When my 14 yr old daughter was hospitalized and was so sick, suicidal and sad, she was clinging to me for dear life. The two of us had just been through a devastating loss and were only 6 months into the shock and raw pain of grief. When I stood by her, advocated for her, encouraged her, loved her and tried to give her hope, I was berated by a highly recommended psychiatrist: "How is your daughter EVER going to get better if you're always around??" And therapists talked about us being too enmeshed and having a dysfunctional mother/daughter relationship. Of course, I had lots to learn and I'm sure I made a few "mistakes" but I followed my heart and my gut because I knew my daughter better and longer than the so-called experts who met with us briefly at best.

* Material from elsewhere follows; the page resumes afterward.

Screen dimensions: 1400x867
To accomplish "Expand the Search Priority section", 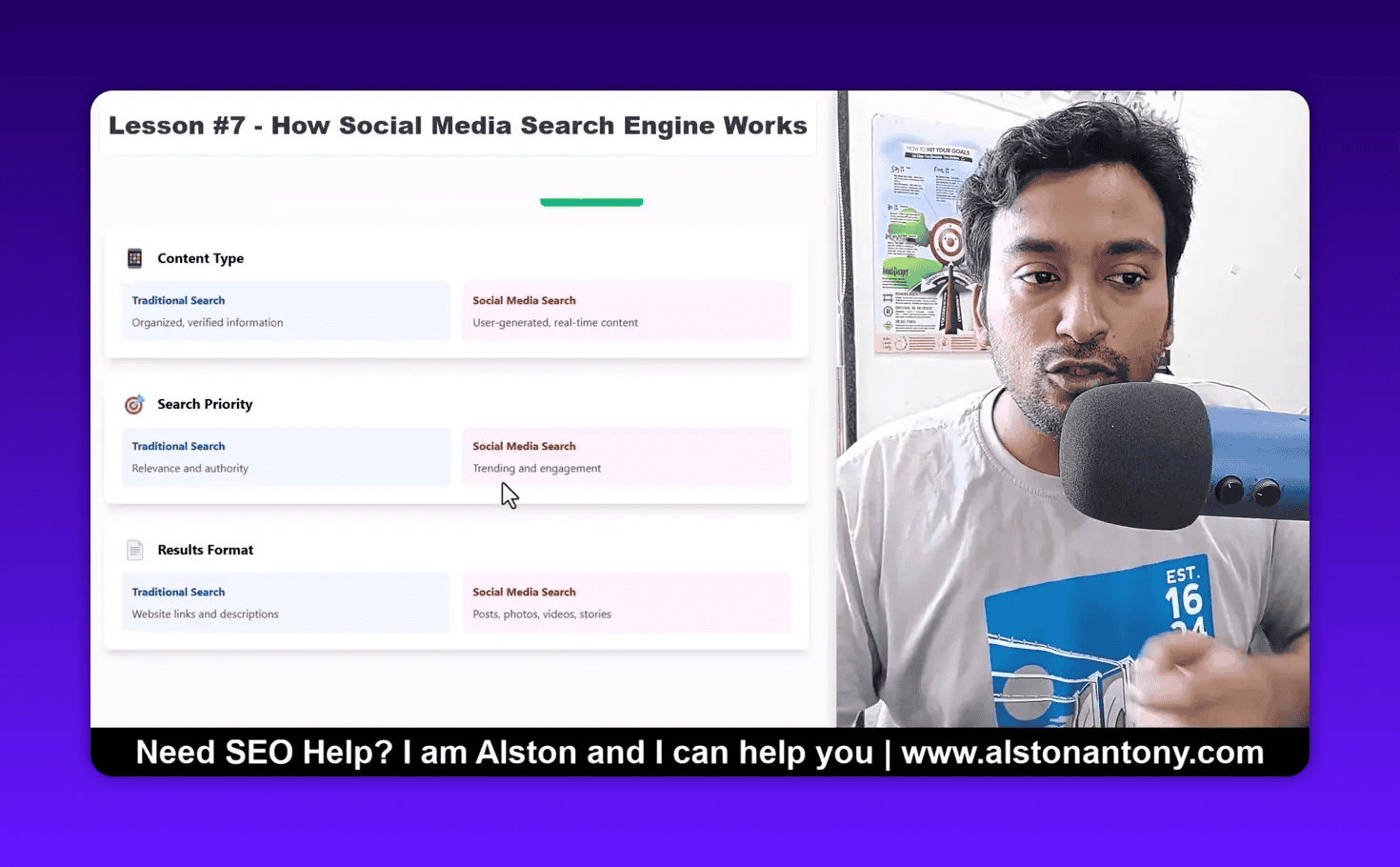I will 205,404.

It's been a hellish roller coaster ride for the past decade. But my daughter is now stable, working full-time for a national non-profit and is engaged to a wonderfully supportive young man.

I believe that one of the major reasons she is alive today is because of my love, advocacy and tenacity. She's agrees. And it's also because of her own courage, perseverence and taking charge of her health/life.

But just recently, when she suffered with a brief bout of depression, her psychiatrist was anything but supportive and instead implied that she was "at fault" for not communicating with him. She begged for phone calls and an office visit and he never called her or spoke with her in person until she called his answering service after hours. All of that made her anxiety level go through the roof and also made her feel worse about herself. She is an articulate, pro-active advocate for herself and I think her doctor doesn't know how to handle a patient who's informed and intelligent. Needless to say, she's looking for a new psychiatrist, which alas is always a challenge. (any recommendations for a good psychiatrist in the Milwaukee area?)

The blame game is still alive and well and I'm so g-d tired of it. Thanks for letting me and my daughter know that we're not alone.

Anonymous said...

I had to endure a Minuchin-inspired family therapy session when I had an eating disorder in the 1970s. It was horrible. Yeah, my family and I had problems, but who doesn't? They didn't cause my eating disorder, and I didn't cause their problems.